• **Text for analysis**
------------

AUGUST 24, 2006
The Week Ahead
By James Mehring
Vital Signs: A Soft Landing?
Economists expect a tepid rise in August payrolls, but wage gains should help consumers weather slower home price growth and higher gas prices. Also on tap: consumer confidence, personal income, and minutes from the Fed's Aug. 8 monetary policy meeting
Just how soft is the U.S. economy? The latest July data showing further deterioration in the housing market has elevated concerns about consumer spending and prospects for solid economic growth going forward. So far, the data outside of housing still look pretty good, but investors will be looking closely at next week's bevy of reports for any indications of a broader deterioration in conditions.
Tops among next week's reports will be the August employment figures. The consensus among economists queried by Action Economics is for a tepid increase in payrolls of 125,000. Even as hiring has cooled off in the past few months, wage growth continues to look quite strong. In July, average hourly earnings were up 3.8% from a year ago. The trend in wages would imply that the labor market remains tight, which is confirmed by a jobless rate below 5%. Indeed, more businesses say it is increasingly difficult to find much-needed high-skilled workers, which some economy watchers claim is one reason why hiring has slowed.
The strength in hourly wage growth is backed up in the monthly personal income figures. The yearly growth in wages and salaries was 6.9% in June. And both August hourly earnings and July personal income are expected to have grown at a solid clip. So even if hiring is softer, the gains in pay should help working consumers weather slower home price appreciation and higher gas prices. July figures on consumer spending are expected to look quite healthy.
Beyond jobs, many economists are counting on businesses to boost economic growth by ratcheting up investment spending. August factory activity indexes from the Institute for Supply Management and Chicago purchasing managers will shed light on whether companies are still investing.
The July durable goods report looked weak on the surface, with a 2.4% drop in new orders. However, beyond the volatile transportation industries, orders were up. July orders of computers and machinery were both quite strong. Also, orders for capital goods outside of the monthly ups and downs in aircraft bookings increased for the third month in a row, a sign that capital spending is offering plenty of support to overall economic growth this quarter.

------------

• **Records for the task**

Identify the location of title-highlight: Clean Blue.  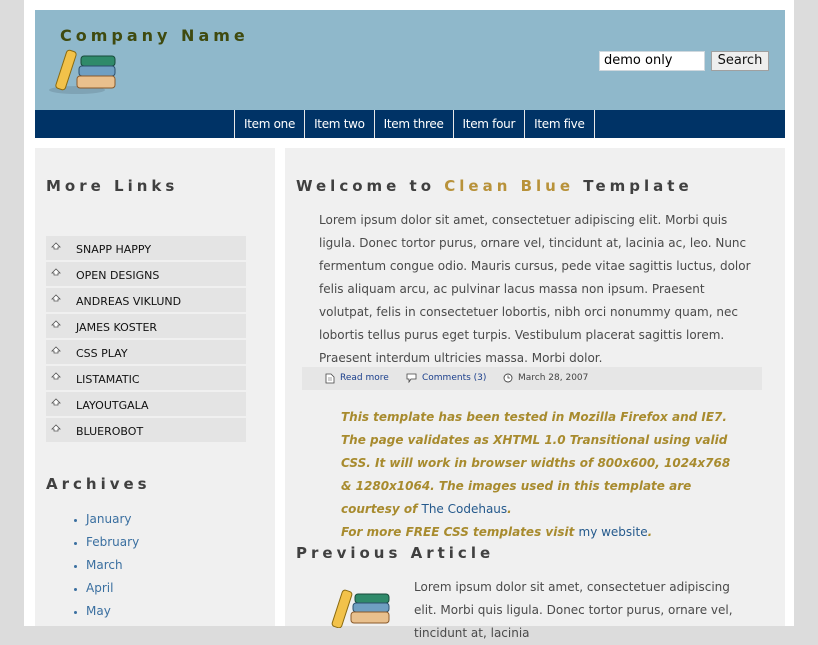
(510, 186).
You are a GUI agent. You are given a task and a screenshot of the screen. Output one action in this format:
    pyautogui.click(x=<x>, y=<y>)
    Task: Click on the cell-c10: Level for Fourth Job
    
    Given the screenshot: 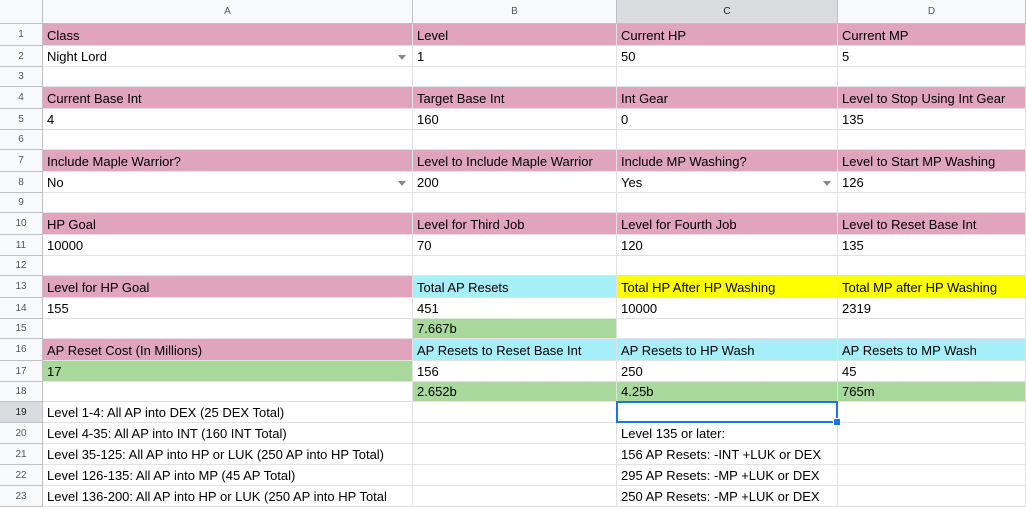 What is the action you would take?
    pyautogui.click(x=728, y=224)
    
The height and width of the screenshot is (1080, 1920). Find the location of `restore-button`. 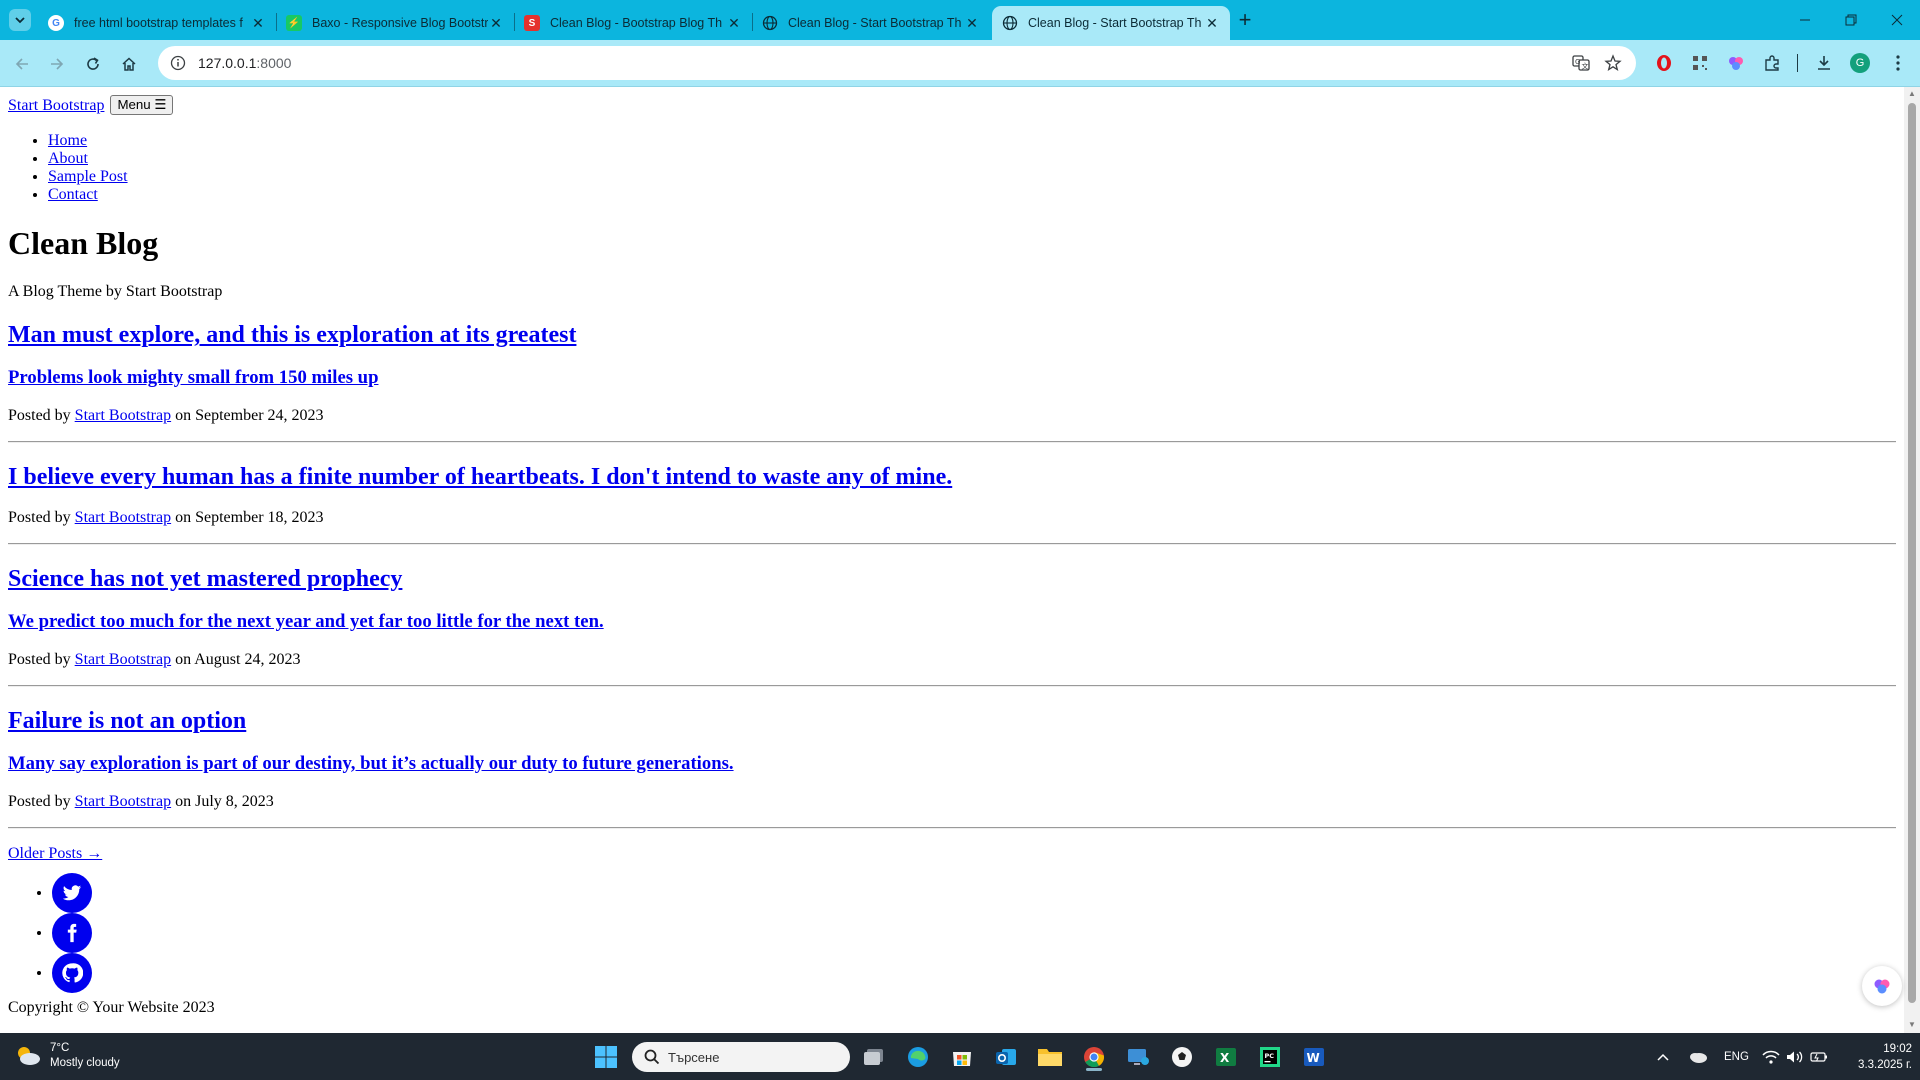

restore-button is located at coordinates (1851, 20).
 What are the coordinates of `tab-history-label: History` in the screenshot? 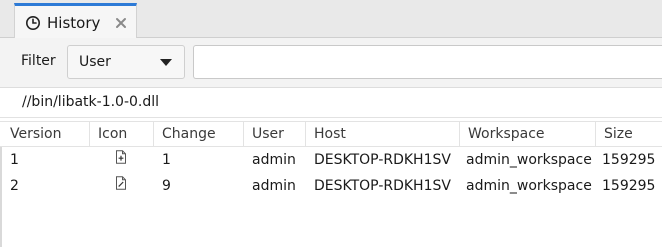 It's located at (74, 22).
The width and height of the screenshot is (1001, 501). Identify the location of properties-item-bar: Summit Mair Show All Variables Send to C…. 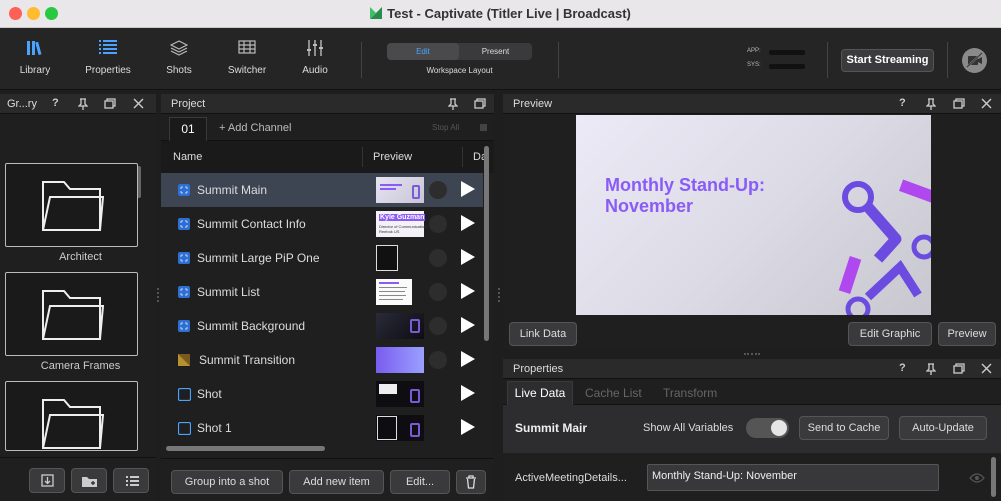
(752, 429).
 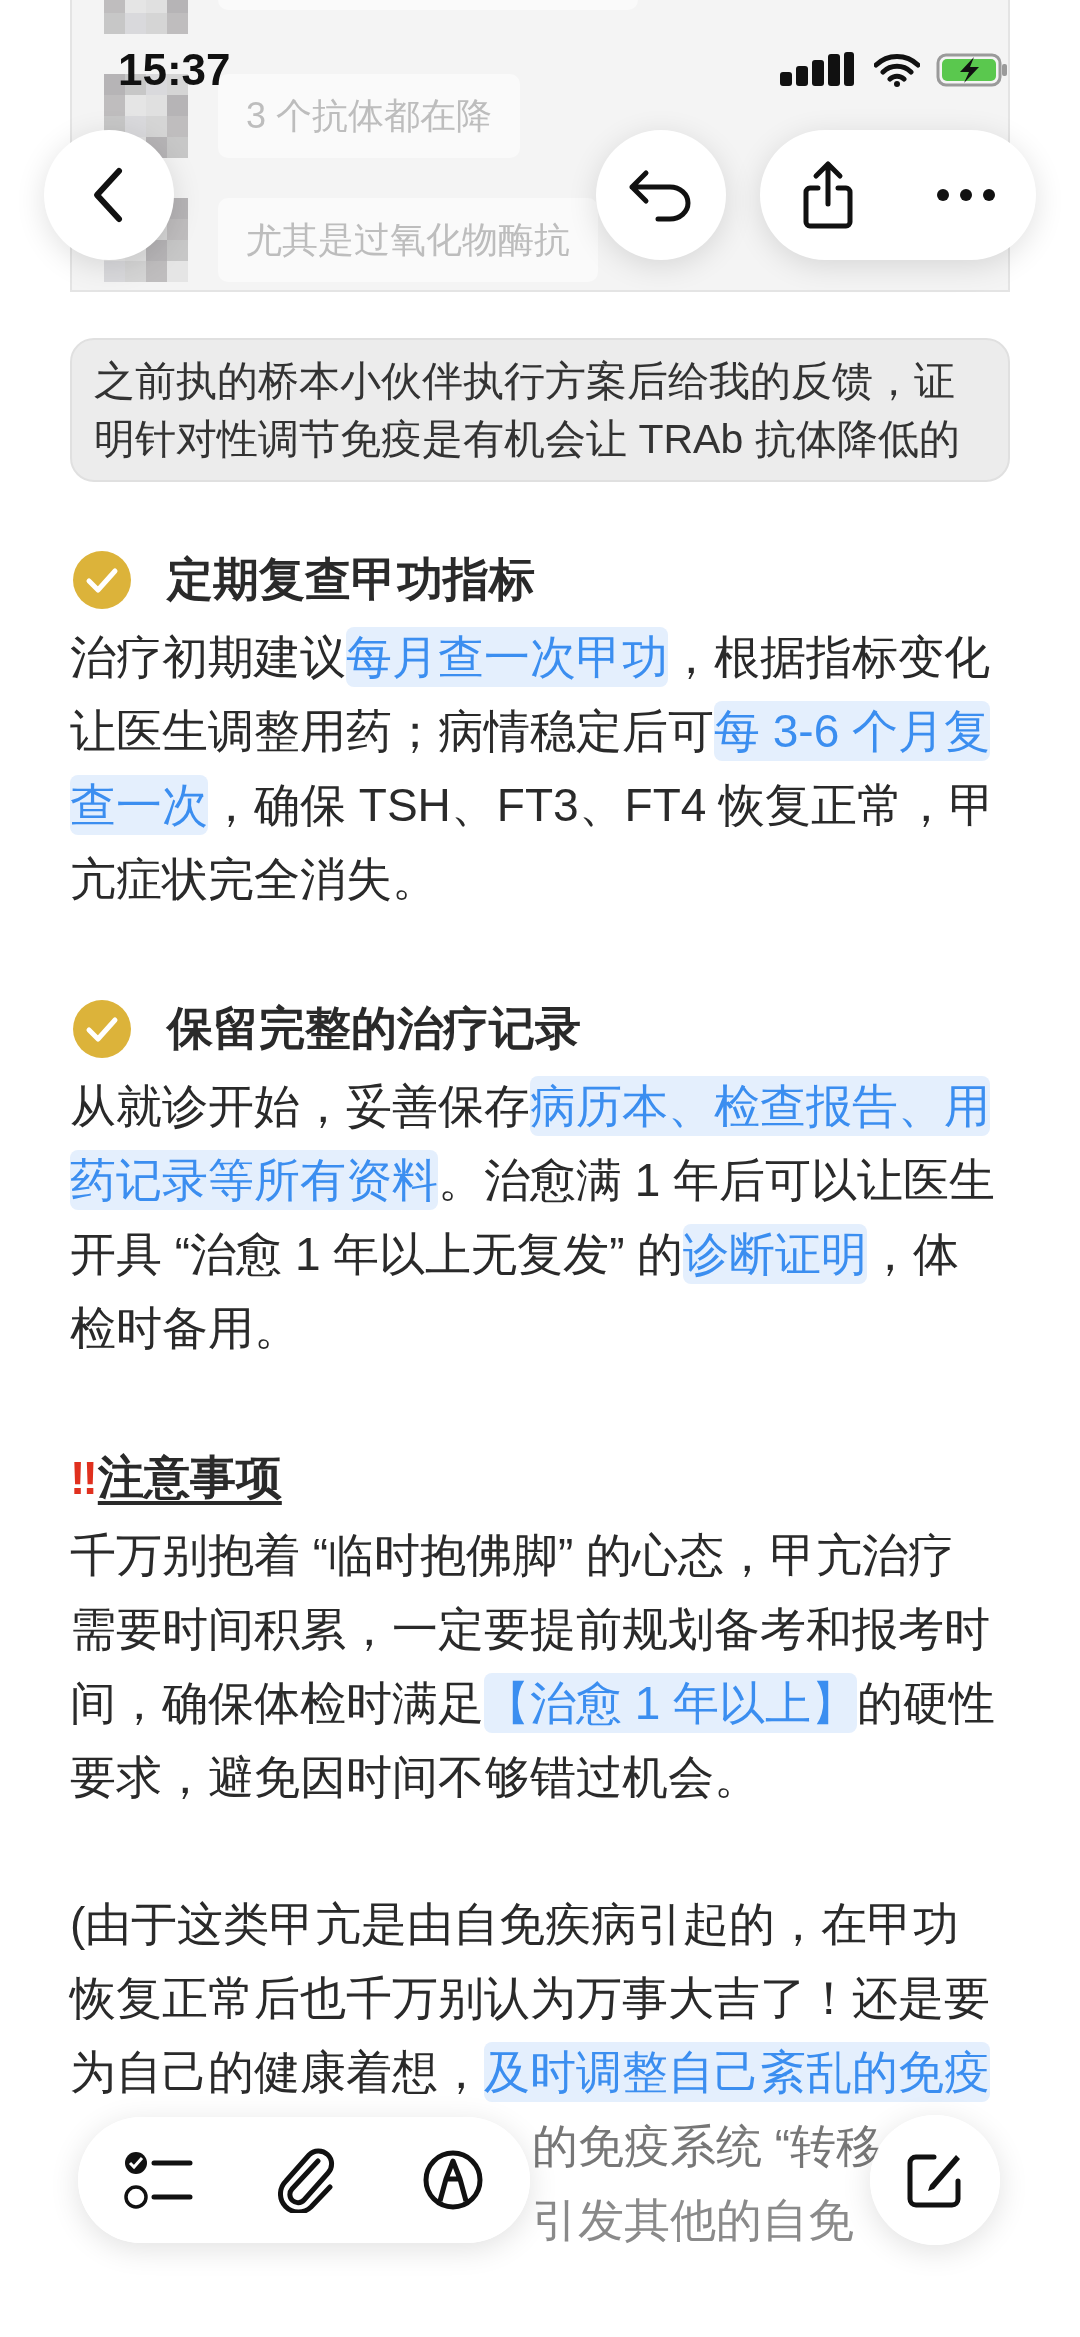 I want to click on paragraph: (由于这类甲亢是由自免疾病引起的，在甲功恢复正常后也千万别认为万事大吉了！还是要为自己的健康着想，及时调整自己紊乱的免疫, so click(x=533, y=1998).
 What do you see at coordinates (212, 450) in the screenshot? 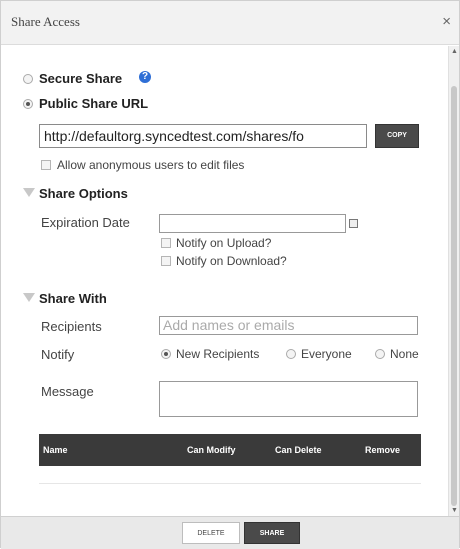
I see `column-can-modify: Can Modify` at bounding box center [212, 450].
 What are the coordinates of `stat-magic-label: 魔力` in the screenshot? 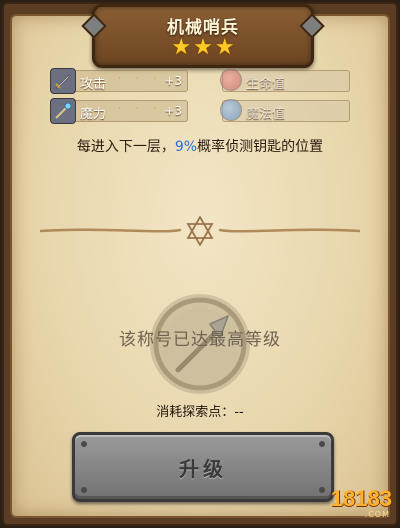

------------

• **Required tasks**
(1) Do these statements agree with the economic preview? Answer yes or no for each and quote the deciding words. (a) Economists expect August payrolls to rise by 125,000. (b) New orders for durable goods rose 2.4% in July. (c) Average hourly earnings in July were up 3.8% from a year earlier.
(2) Duplicate the part of the rows that opens with the line containing "What do you" and runs to the end of the rows, leaving the pictures out.
The economic preview and the rows come from different sources.

• **Answers for this exercise**
(1)
(a) Yes: "The consensus among economists queried by Action Economics is for a tepid increase in payrolls of 125,000."
(b) No: "The July durable goods report looked weak on the surface, with a 2.4% drop in new orders."
(c) Yes: "In July, average hourly earnings were up 3.8% from a year ago."

(2)
 What do you see at coordinates (212, 450) in the screenshot? 
I see `column-can-modify: Can Modify` at bounding box center [212, 450].
 What are the coordinates of `stat-magic-label: 魔力` in the screenshot? 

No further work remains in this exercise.